But Plaintiff's Affidavit is not perfect. The Affidavit describes the property to be attached at an extremely high-level, referring to categories of property such as “appliances, furniture, vehicles, [and] tools” without defining what these could possibly be so that this Court can determine if attachment of that property is proper, let alone estimate the value of the property to be attached. (See, e.g., ECF No. 93 at 3). Additionally, the Affidavit does not include “the use to which the defendant has put the property,” or an explanation as to why Plaintiff's reasonable investigation of as much did not reveal the use. See Ohio Rev. Code § 2715.03(E). Nor does Plaintiff's Affidavit expound on how or whether “the property is not exempt from attachment or execution.” Id. On these points, at the Motion Hearing, Plaintiff explained that, in not including this information, it relied on the statute's “[t]o the best of the plaintiff's knowledge[] after reasonable investigation” carve out. Id. In so doing, Plaintiff appears to have interpreted Defendants' poor financial condition as evidence that Defendants are about to use or have already used the money allegedly owed to Plaintiffs in an attempt to save their businesses. Plaintiff also used this carve out to imply that, in Plaintiff's best guess, the property sought to be attached is not exempt from attachment. But this Court does not understand why such information could not have been set forth in Plaintiff's Affidavit. This carve out does not, in this Court's view, provide a basis for not including relevant information should a plaintiff have it; rather, it allows a plaintiff to supply less-than-precise information as an acknowledgement that a plaintiff cannot be expected to have information equality as to a defendant's actions or the ins-and-outs of a defendant's property status.
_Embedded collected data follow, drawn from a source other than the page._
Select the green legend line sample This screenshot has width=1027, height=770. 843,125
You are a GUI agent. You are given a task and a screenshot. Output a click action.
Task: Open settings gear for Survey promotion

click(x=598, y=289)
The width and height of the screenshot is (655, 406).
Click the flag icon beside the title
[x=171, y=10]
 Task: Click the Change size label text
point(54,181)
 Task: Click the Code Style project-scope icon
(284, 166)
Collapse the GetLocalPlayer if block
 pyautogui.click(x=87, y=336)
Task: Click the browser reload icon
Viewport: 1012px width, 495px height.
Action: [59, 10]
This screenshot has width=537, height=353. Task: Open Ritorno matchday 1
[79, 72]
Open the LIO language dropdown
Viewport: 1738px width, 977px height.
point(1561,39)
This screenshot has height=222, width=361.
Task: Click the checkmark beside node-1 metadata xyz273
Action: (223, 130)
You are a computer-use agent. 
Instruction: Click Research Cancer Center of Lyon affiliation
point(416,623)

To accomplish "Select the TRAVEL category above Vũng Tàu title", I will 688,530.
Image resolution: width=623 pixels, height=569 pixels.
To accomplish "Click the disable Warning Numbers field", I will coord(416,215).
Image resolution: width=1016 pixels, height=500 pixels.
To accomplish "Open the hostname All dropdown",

Many of Defendants' issues with Plaintiff's Affidavit do not fare well. At the outset, this Court disagrees that Plaintiff's “Affidavit does not comply with the personal knowledge requirement under either Ohio or Federal law.” (ECF No. 94 at 2). Based on this Court's review of Plaintiff's Affidavit, Mr. DeRose can reasonably be said to have personal knowledge of the contents. For example, Mr. DeRose includes the caveat that “Plaintiffs allege” and “Plaintiffs believe” some of the information instead of stating it directly, and he does indeed have personal knowledge that Plaintiffs believe or allege those things. (See, e.g., ECF No. 93 at 1-2). Further, none of Defendants' case law requires that the affidavit in a prejudgment attachment be from someone who has personal knowledge of all of the circumstances around Plaintiff's request. (See ECF No. 94 at 2-3).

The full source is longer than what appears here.